Reżyseria: Kurtis David Harder
Kraj: Kanada
Recenzję Spiral obejrzysz także na Youtube:
Małżeństwo dwóch gejów, czarnoskóry Malik i biały Aaron wraz z córką Aarona z pierwszego małżeństwa Kaylą przeprowadzają się do domu w małym miasteczku. Mężczyzn w przeszłości prześladowano za bycie gejami, więc oczekują, że zmiana miejsca zamieszkania pozwoli im żyć w spokoju. Na miejscu poznają z pozoru zwyczajną rodzinę, do której Malik nabiera podejrzeń, że coś jest z nimi nie tak. Pewnego razu ktoś włamuje się do ich domu i wypisuje wulgarne hasło na ścianie.

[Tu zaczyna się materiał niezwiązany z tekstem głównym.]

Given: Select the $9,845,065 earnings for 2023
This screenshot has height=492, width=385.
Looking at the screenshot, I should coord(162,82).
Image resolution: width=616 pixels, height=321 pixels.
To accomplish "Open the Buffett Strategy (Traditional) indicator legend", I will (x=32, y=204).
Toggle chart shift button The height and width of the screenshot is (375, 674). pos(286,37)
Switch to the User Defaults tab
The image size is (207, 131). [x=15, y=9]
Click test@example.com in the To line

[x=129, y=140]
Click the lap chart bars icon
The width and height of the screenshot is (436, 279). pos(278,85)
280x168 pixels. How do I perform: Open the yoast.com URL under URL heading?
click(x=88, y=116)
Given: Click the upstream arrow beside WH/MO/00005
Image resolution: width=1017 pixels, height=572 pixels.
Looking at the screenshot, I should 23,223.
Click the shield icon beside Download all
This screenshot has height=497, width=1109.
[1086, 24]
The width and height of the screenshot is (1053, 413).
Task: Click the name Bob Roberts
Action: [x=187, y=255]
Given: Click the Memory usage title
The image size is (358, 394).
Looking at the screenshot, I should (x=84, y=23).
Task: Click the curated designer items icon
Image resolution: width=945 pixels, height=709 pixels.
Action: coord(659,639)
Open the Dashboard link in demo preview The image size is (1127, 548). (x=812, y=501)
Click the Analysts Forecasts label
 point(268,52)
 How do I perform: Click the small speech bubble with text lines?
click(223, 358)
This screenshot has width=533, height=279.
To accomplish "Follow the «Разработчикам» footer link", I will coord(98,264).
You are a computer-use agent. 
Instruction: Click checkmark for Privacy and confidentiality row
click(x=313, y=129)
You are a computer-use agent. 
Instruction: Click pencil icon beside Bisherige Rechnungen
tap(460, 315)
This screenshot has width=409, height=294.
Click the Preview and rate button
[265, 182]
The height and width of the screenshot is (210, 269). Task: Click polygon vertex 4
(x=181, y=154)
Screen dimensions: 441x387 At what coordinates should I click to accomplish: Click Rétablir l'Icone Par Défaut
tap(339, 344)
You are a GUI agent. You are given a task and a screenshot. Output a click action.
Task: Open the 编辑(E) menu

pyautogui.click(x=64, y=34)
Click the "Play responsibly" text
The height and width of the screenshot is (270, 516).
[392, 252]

Malik nabiera coraz większych podejrzeń i postanawia wszcząć prywatne śledztwo. Wkrótce zaczyna tracić kontakt z rzeczywistością.
Na początek zaznaczę zanim wszyscy korwiniści dostaną pierdolca o nachalną propagandę środowiska LGBT: to nie. Nie wsadzono tu pary gejów jako głównych bohaterów niczym czarnoskórych w produkcjach Netflixa tylko dla jakiejś niezrozumiałej poprawności politycznej.
Tu orientacja seksualna Malika i Aarona są głęboko wpisane w fabułę i stanowi trzon opowieści. Bo film opowiada o wykluczeniu społecznym.
Homoseksualiści, ale też ludzie z innych kultur, o innych kolorach skóry, czy sposobie bycia wciąż w XXI wieku są atakowani, wykluczani ze społeczeństwa, poniżani i zastraszani. Ich życie to często ciągła walka i przetrwanie i akceptację.
Z takiego właśnie założenia wychodzi ten dziwny mariaż gatunkowy. Bo “Spiral” rozpoczyna się niczym rasowy thriller, gdzie jednemu z bohaterów, dodajmy, że po przejściach, gdyż on i jego ówczesny partner zostali zaatakowani przez gang rednecków wydaje się, że ktoś czyha na życie i zdrowie jego rodziny.
Ktoś nachodzi jego dom w nocy, sąsiedzi dziwnie się na niego patrzą, dostrzega podejrzane zachowania przez okno w sypialni. Wszystko to jednak ma zwyczajne wytłumaczenie, ale niepewność narasta.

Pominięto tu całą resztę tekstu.